Friday, May 13, 2016

The Value of the Eyewitness

By Mike Northrup

Imagine you are preparing to go to trial or even to mediation.  You’ve got an eyewitness who will testify that she saw the traffic light and it was green at the time your client entered the intersection.  Your position couldn’t be any stronger, right?  Think again.

Eyewitness testimony is not reliable.  Some authorities have gone so far as to describe eyewitness testimony as the most unreliable of all types of evidence available.  Legal scholars and psychologists long ago established that criminal line-ups are fraught with problems in part because eye witnesses can be very susceptible to suggestion.  Today a majority of jurisdictions, including Texas, admit expert testimony in criminal cases to provide jurors with an understanding of the factors that impact the reliability of eyewitness identification testimony.

Many factors may impact the reliability of an eyewitness’s accounting of events.  Perhaps the sun was in his eyes.  Perhaps he didn’t have a good angle from which to see the traffic light.  Or maybe he was intoxicated.  Personal biases have been shown to impact the way a person interprets what he or she sees.  Even without these impediments, the events might have occurred so quickly that the witness only thought he saw a green light.  We’ve all seen the sporting events on television where the referee makes a call at the spot of some event, but after instant replay and various camera angles, it becomes clear—irrefutable even—to everyone that the referee made the wrong call.  Unfortunately some eyewitnesses may even have a genuine belief as to the “truth” of what they claim to have seen, but still be wrong.

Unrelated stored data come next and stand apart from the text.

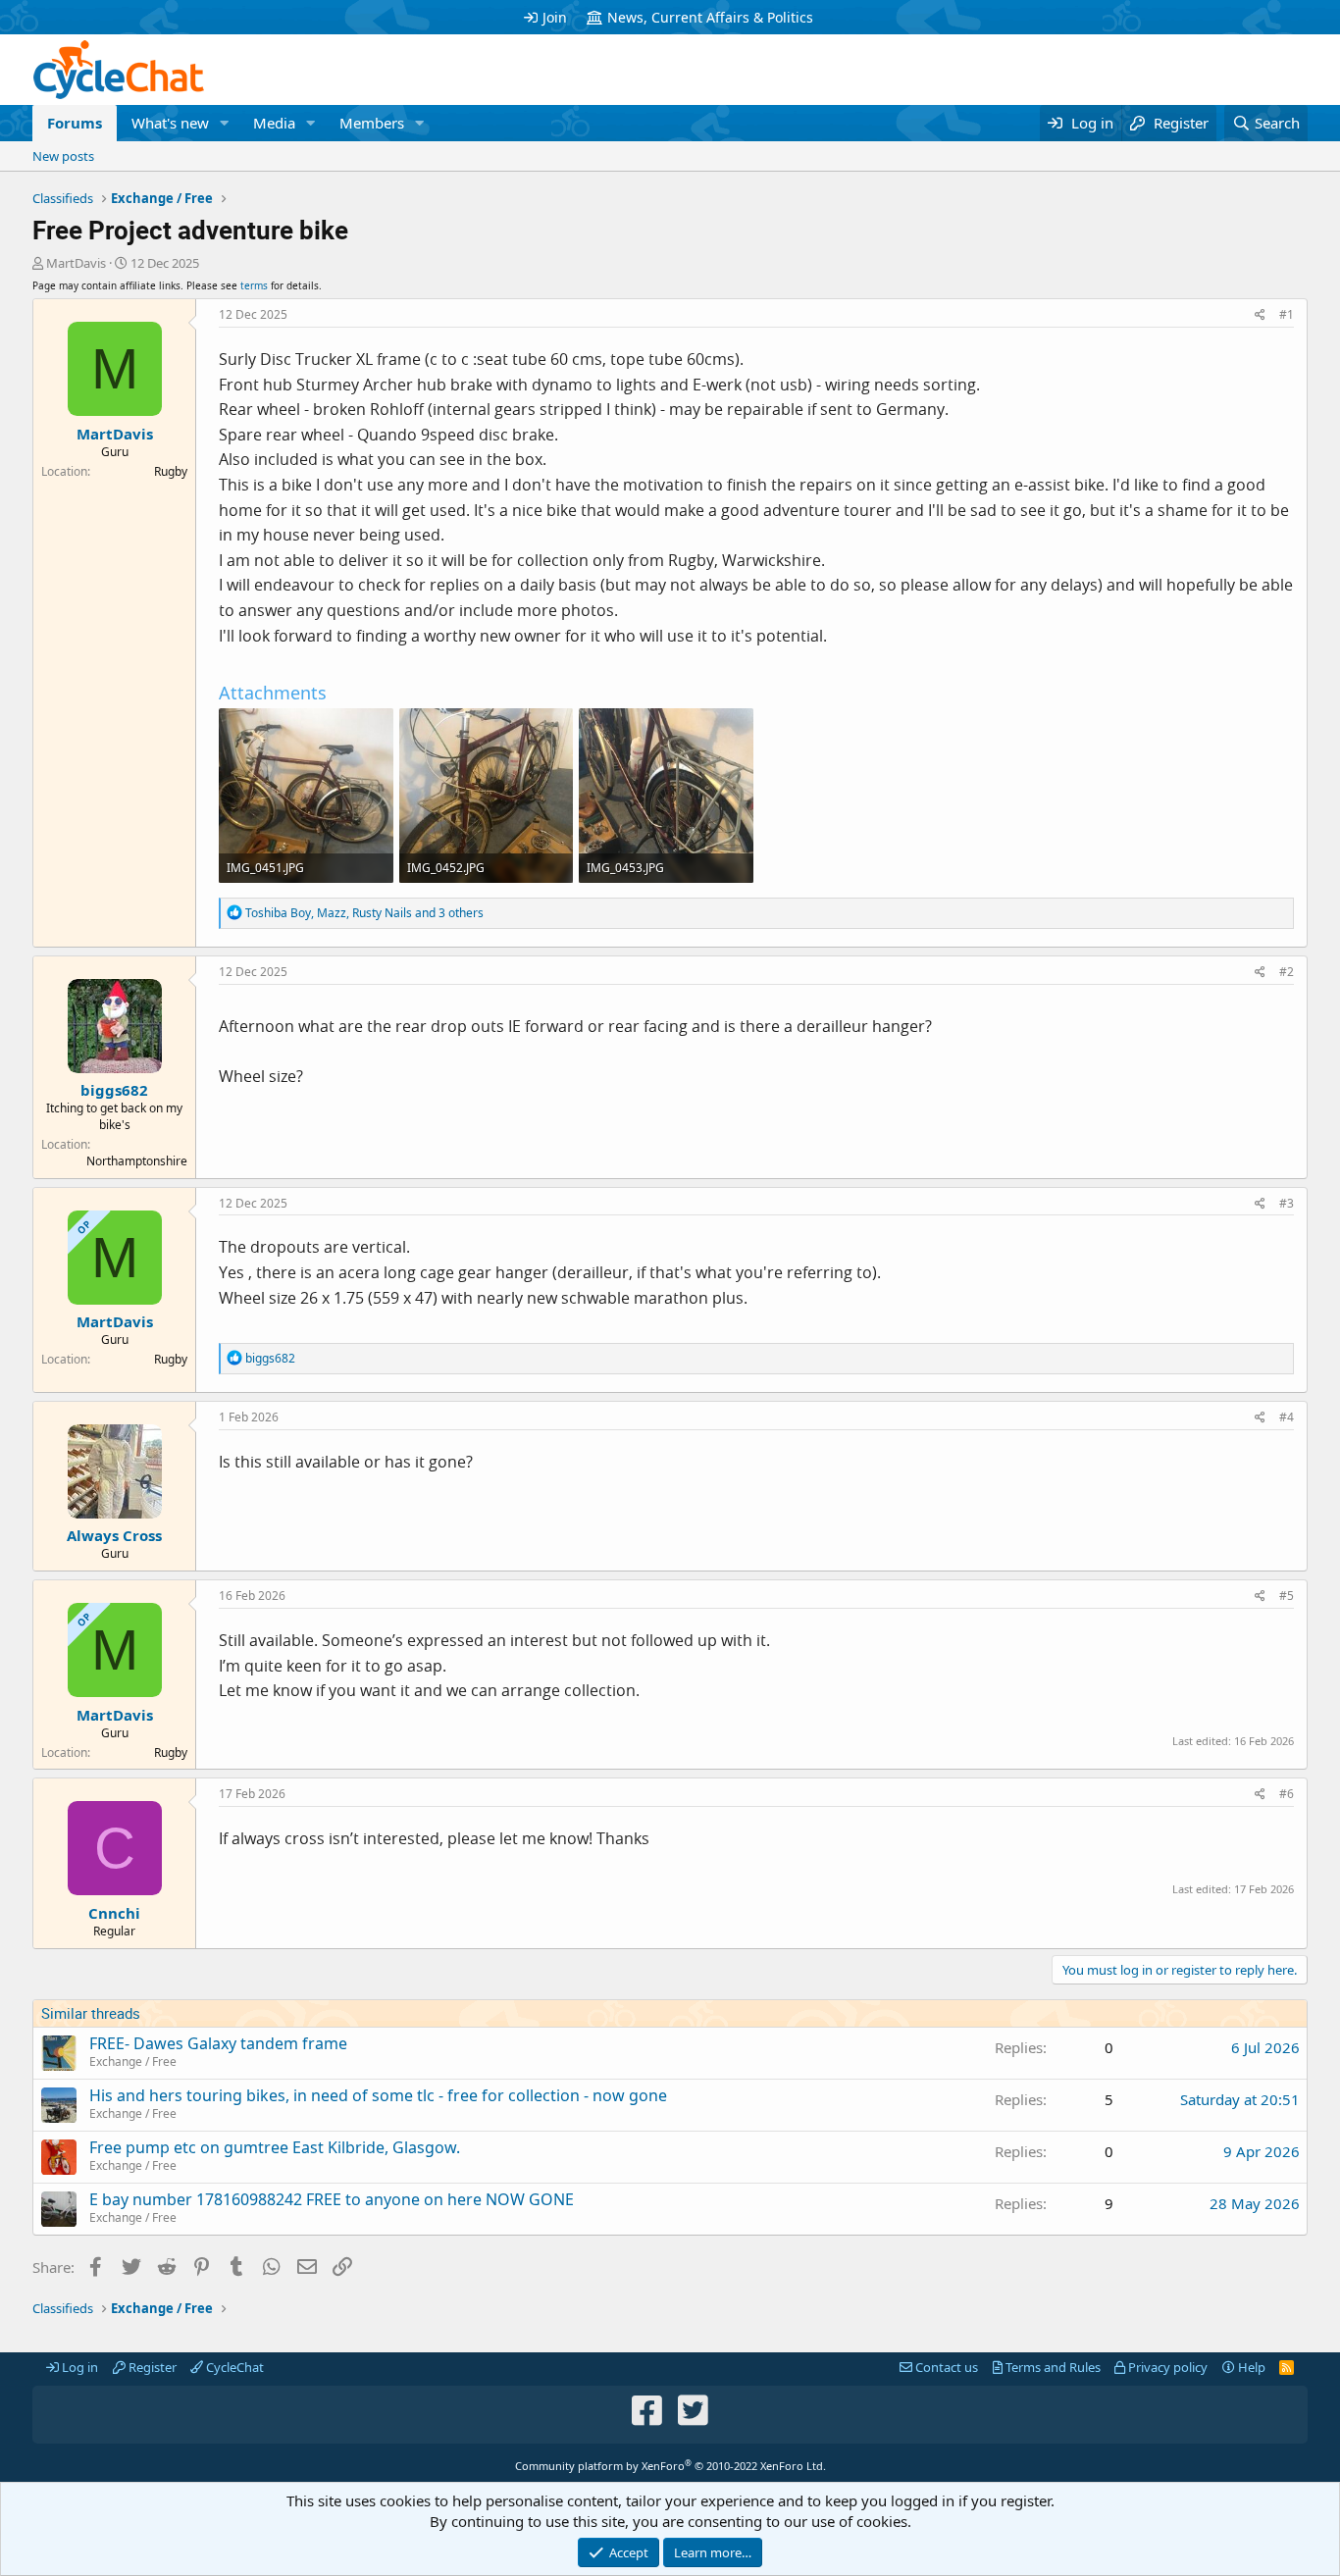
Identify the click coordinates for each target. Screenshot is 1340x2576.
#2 (1286, 971)
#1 (1286, 314)
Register (151, 2367)
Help (1250, 2367)
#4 (1286, 1417)
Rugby (170, 471)
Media (274, 122)
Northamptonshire (136, 1161)
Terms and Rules (1052, 2367)
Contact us (945, 2367)
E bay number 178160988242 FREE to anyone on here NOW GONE (331, 2199)
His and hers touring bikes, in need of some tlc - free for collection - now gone (378, 2095)
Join (554, 17)
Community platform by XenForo (670, 2465)
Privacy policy (1166, 2367)
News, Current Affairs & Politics (710, 17)
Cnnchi (114, 1913)
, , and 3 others (364, 912)
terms (254, 285)
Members (371, 122)
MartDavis (76, 263)
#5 (1286, 1595)
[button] (224, 123)
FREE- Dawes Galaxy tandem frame (218, 2043)
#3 (1286, 1203)
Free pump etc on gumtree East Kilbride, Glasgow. (274, 2147)
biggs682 (114, 1090)
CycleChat (233, 2367)
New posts (63, 156)
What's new (170, 122)
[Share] (1260, 315)
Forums (74, 122)
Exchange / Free (133, 2061)
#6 (1286, 1793)
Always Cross (114, 1535)
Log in (78, 2367)
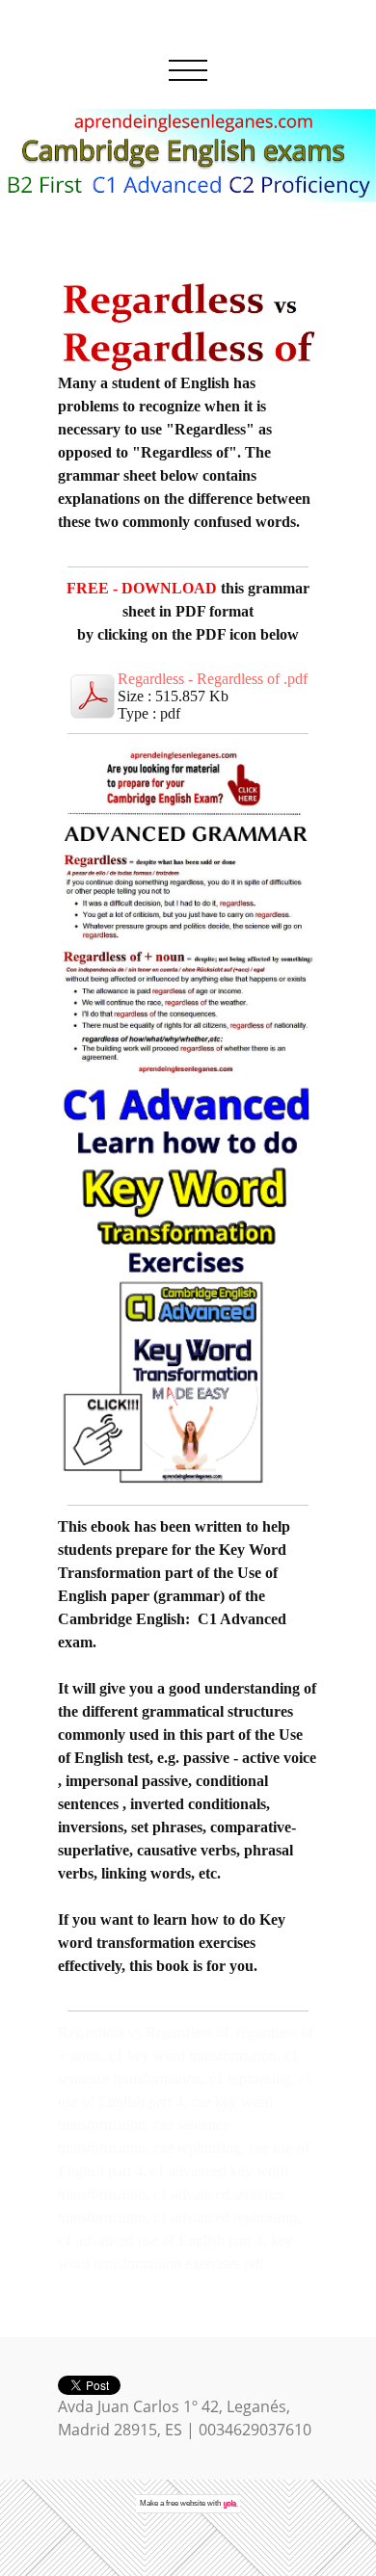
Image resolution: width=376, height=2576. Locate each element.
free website (185, 2503)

One question relating to eyewitnesses that frequently comes up in civil cases involves the reliability of an expert reconstructionist’s testimony as to how a particular accident occurred.  In order for the expert’s testimony to have any weight, the expert’s opinions must be based upon the factual evidence.  What happens when the physical evidence is inconsistent with an eyewitness’s accounting of the accident?  Is the expert’s opinion to be disregarded or excluded if he relies upon the physical evidence in forming his opinions?  What if he instead relies upon the witness’s accounting and disregards the physical evidence?  Is the expert testimony admissible in one situation but not the other?  Courts around the country have struggled with this situation and reached different conclusions.  In short, eyewitness evidence can be accompanied by a long list of complications that could undermine your case.  Suffice it to say that if your entire case hangs on the testimony of an eyewitness, your case may not be as conclusive as you had hoped.